|Ph.D Student||Sinuani Fratty Ilana Aline|
|Subject||Glucanases in Salmonella Enterica and their Role in the|
|Department||Department of Biotechnology and Food Engineering||Supervisor||Professor Sima Yaron|
Food safety is a top public health priority, as unsafe food can cause pathogen infection in the general population at large and in particularly in higher risk populations. One of the major human pathogens causing high numbers of foodborne outbreaks associated with fruit and vegetables is Salmonella enterica. Irreversible attachment of S. enterica serovar Typhimurium to plants was demonstrated on lettuce, tomatoes, green peppers and parsley. Although many studies on the attachment, persistence and survival of Salmonella on plants have been reported, the mechanisms that enable the survival of Salmonella on and in plants have not been entirely resolved.
Previous studies showed that attachment and survival of Salmonella on plants are associated with the bacterial structure, biofilm formation and bacterial secretion systems. We suggest that Salmonella uses cell wall degrading enzymes (CWDE), similar to other phytopathogens, to enhance bacterial survival on/in plants. We screened the Salmonella Typhimurium genome for potential CWDE enzymes and from the list of suspected proteins chose BcsZ and BcsG for further analysis. BcsZ and BcsG demonstrated glucanase activity on carboxymethylcellulose and Avicel substrates. Expression studies demonstrated induction of BcsG by plant polysaccharides and parsley extracts. To examine the impact of BcsZ and BcsG on Salmonella’s survival on/in plants, we constructed S. Typhimurium overexpressing BcsZ and BcsG (pBcsZ and pBcsG) and knockout mutants ∆BcsZ and ∆BcsG, and examined the epiphytic and endophytic survival of these S. Typhimurium strains on parsley leaves. The epiphytic experiments were composed of plant overhead irrigation with contaminated solutions of the wild-type, pBcsZ, pBcsG, ∆BcsZ and ∆BcsG strains, and examination of bacterial survival 7 days post irrigation. We demonstrated that pBcsZ and pBcsG affected the survival of S. Typhimurium on parsley leaves by improving long-term bacterial survival compared to the wild-type and the knockout mutants. For endophytic survival, we infiltrated the same bacterial strains to parsley leaves, and observed long-term bacterial survival up to 14 days when infiltrated with pBcsZ.
Interestingly, seven days post bacterial inoculation, the leaves infiltrated with pBcsZ developed necrotic lesions upon leaf surface, a phenomenon that has never been observed before with the wild-type or other Salmonella mutants. To understand the cause for the hypersensitive response, we infiltrated the bacterial lysate, and observed necrotic lesions in the leaves infiltrated with the pBcsZ lysate. To understand if the enzyme activity causes the necrotic lesions, we infiltrated separately the denaturized enzymes and the degraded polysaccharides into parsley leaves and observed necrotic lesions on the leaves infiltrated with the degradation products of the polysaccharides.

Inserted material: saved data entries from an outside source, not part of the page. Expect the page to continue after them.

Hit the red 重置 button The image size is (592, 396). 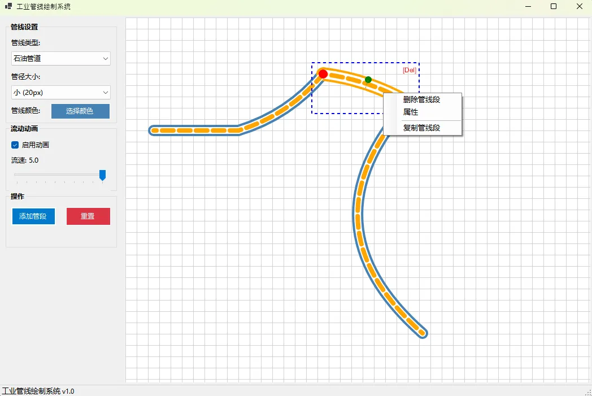(x=88, y=216)
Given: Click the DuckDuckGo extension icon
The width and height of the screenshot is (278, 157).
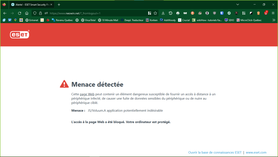Looking at the screenshot, I should [192, 13].
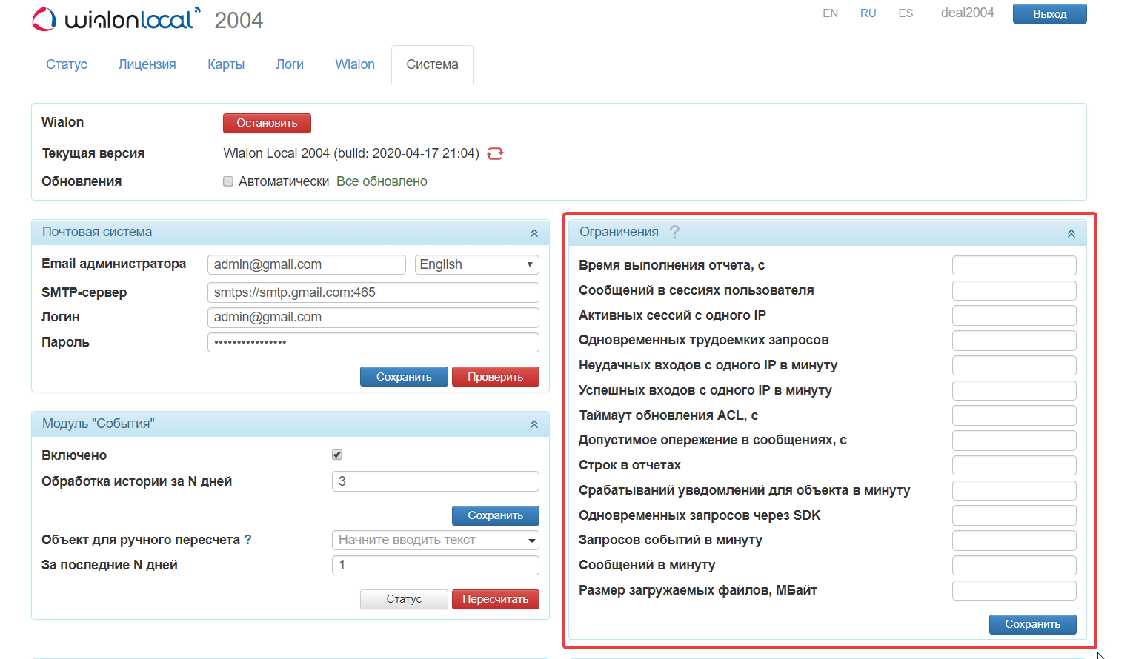Click the Остановить button
The image size is (1133, 659).
click(267, 123)
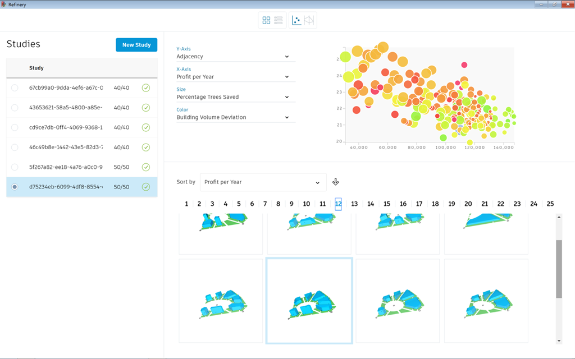
Task: Select the parallel coordinates chart icon
Action: [x=309, y=21]
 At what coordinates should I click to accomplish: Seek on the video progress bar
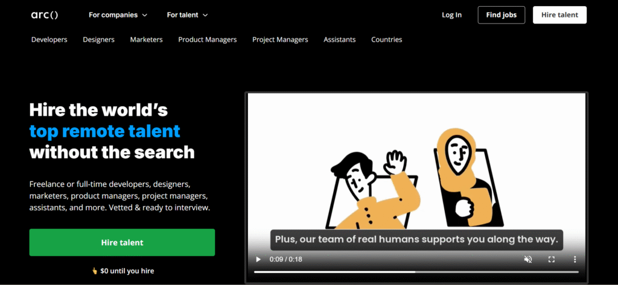pos(416,272)
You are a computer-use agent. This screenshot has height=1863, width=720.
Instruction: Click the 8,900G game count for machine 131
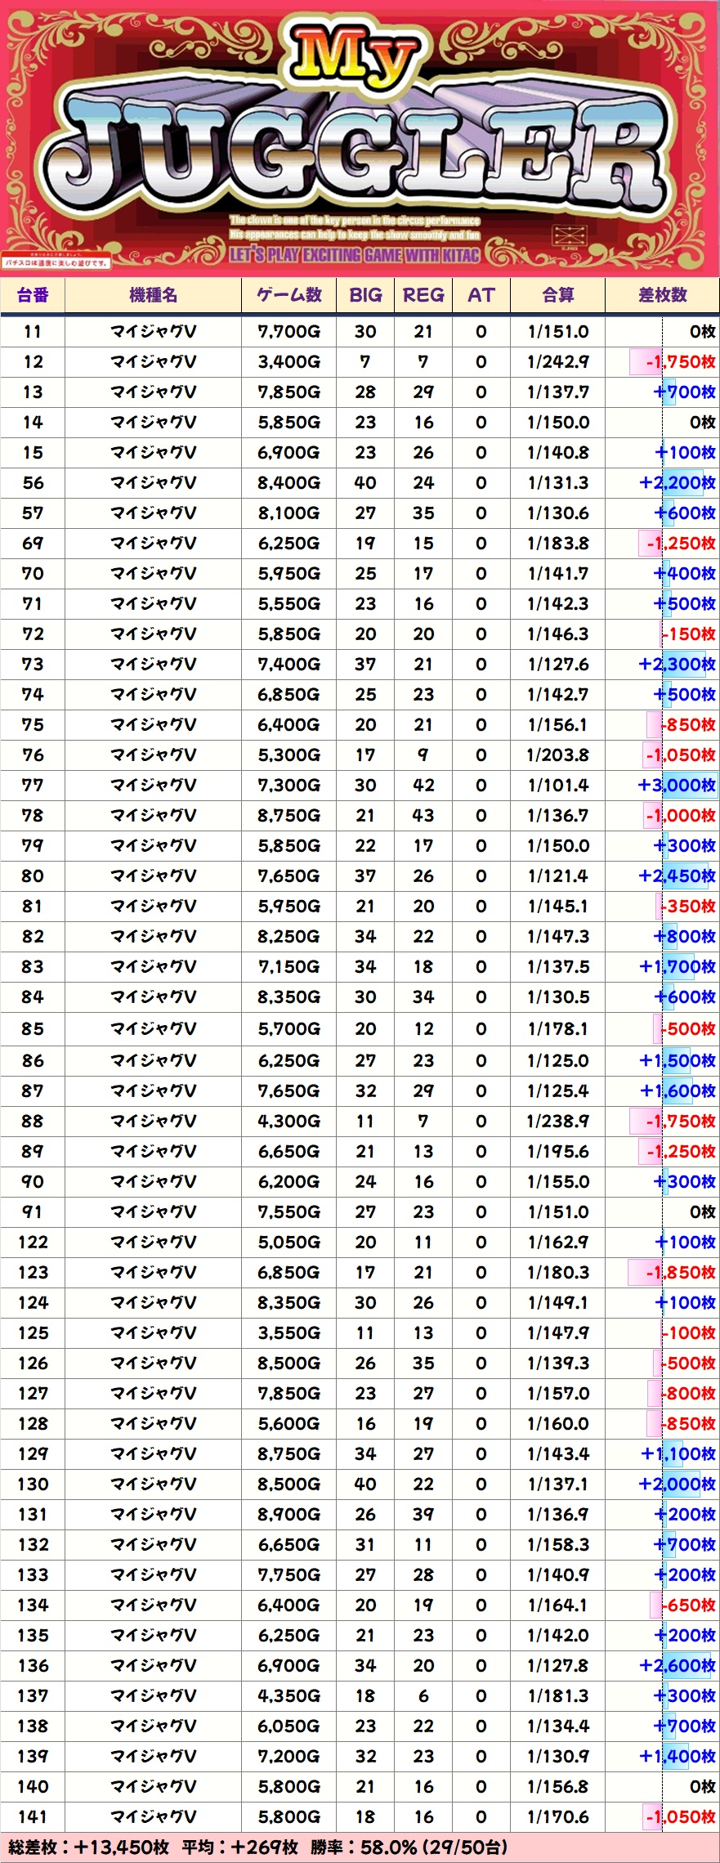click(x=288, y=1515)
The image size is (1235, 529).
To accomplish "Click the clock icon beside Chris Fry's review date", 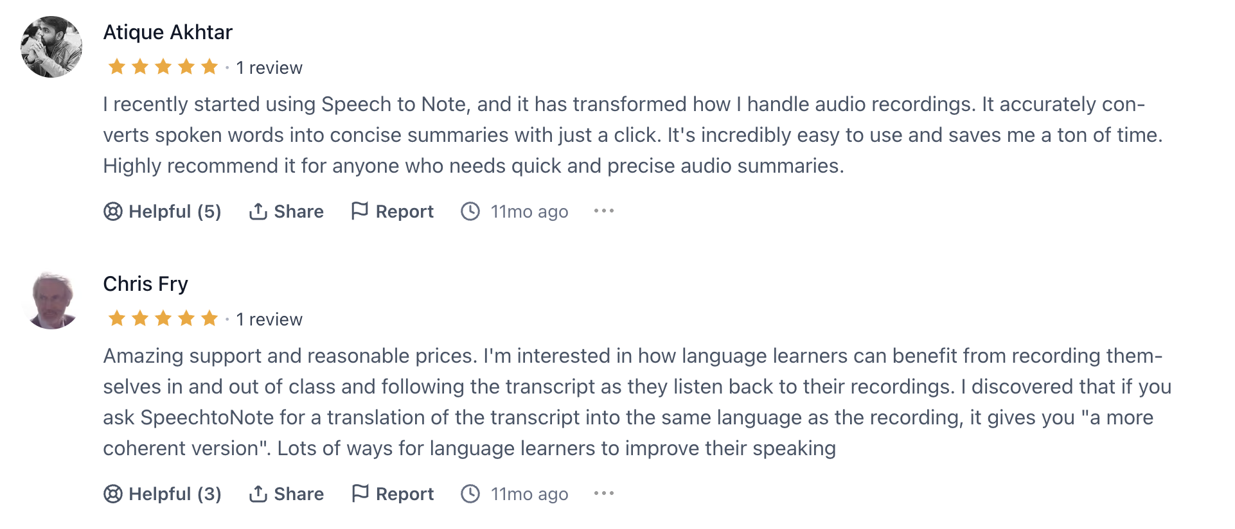I will [470, 494].
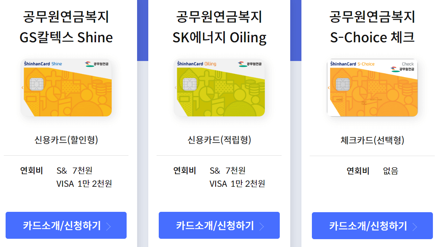Screen dimensions: 440x247
Task: Click the S-Choice card image thumbnail
Action: [x=372, y=87]
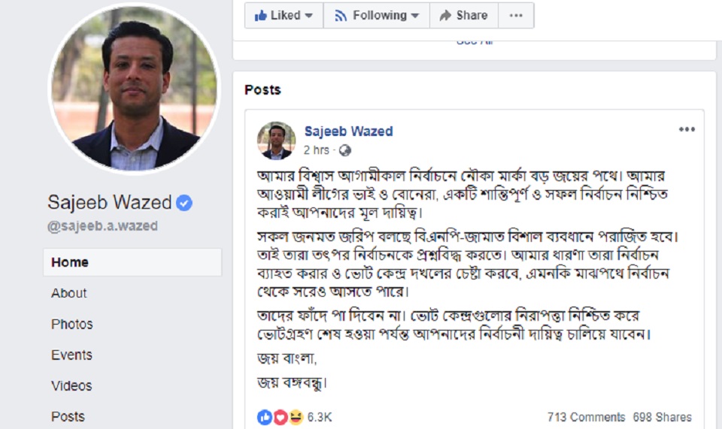Click the globe privacy icon on post
The image size is (722, 429).
click(x=345, y=150)
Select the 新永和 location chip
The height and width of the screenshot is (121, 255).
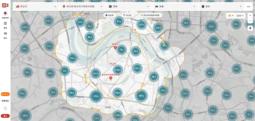coord(110,15)
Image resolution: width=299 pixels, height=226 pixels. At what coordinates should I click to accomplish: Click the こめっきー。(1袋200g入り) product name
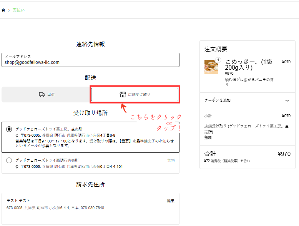pyautogui.click(x=249, y=64)
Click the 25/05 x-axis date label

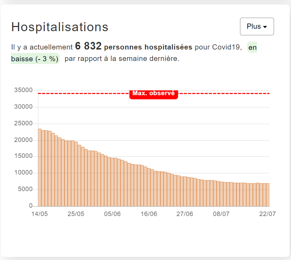(76, 214)
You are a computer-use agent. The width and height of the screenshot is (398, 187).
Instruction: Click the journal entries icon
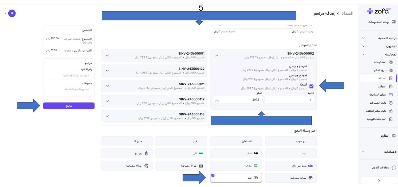click(x=391, y=119)
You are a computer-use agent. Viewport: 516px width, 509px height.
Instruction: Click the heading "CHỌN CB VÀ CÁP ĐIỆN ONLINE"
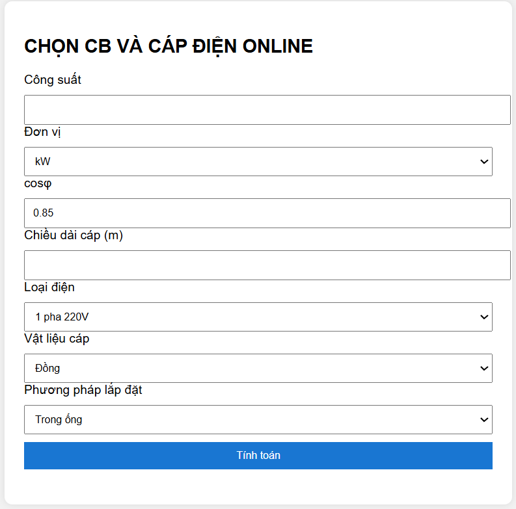(x=169, y=46)
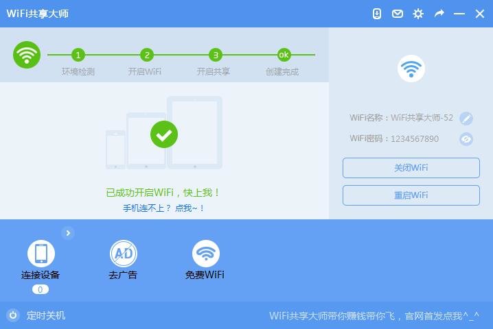Select step 2 开启WiFi marker

pyautogui.click(x=147, y=55)
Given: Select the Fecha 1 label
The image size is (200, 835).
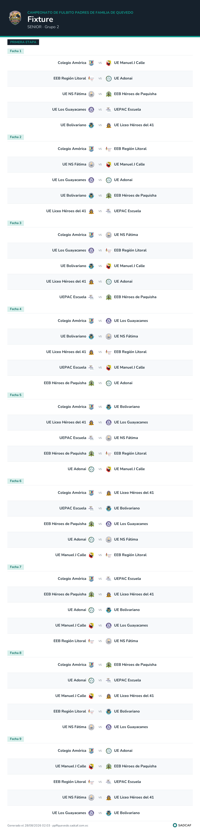Looking at the screenshot, I should coord(16,51).
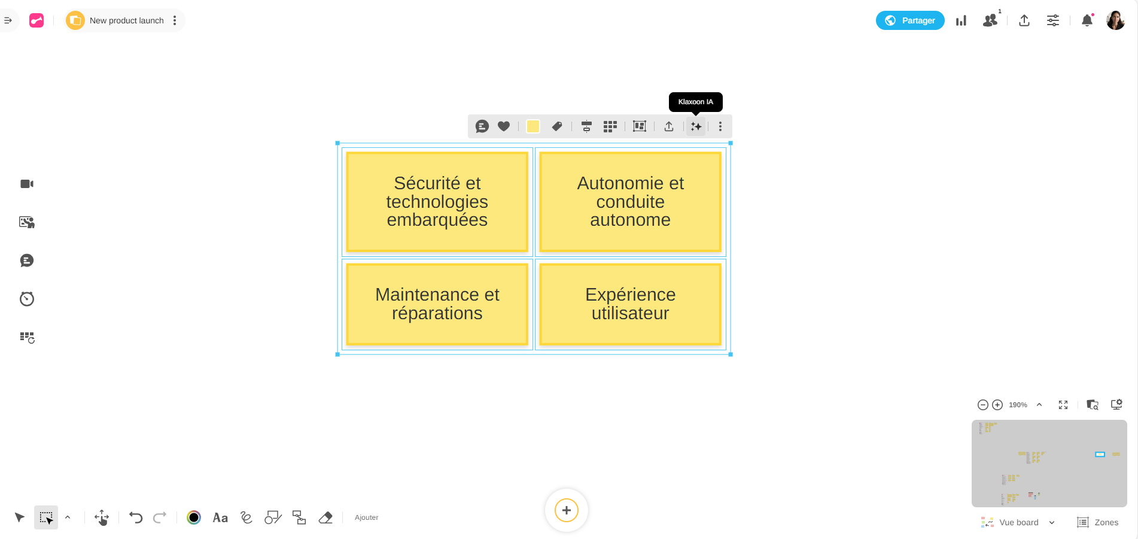
Task: Click the heart like icon
Action: point(504,126)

Since BcsZ is a periplasmic enzyme, we suggest that subpopulation of Salmonella undergoes cell lysis on the plant and that the released BcsZ enzyme degrades the plant cell wall. This enables further survival of Salmonella on parsley plants, but also trigger the plant immune system. Shortly, we suggest that BcsZ and BcsG act as CWDEs in Salmonella and contribute to the plant-Salmonella interactions.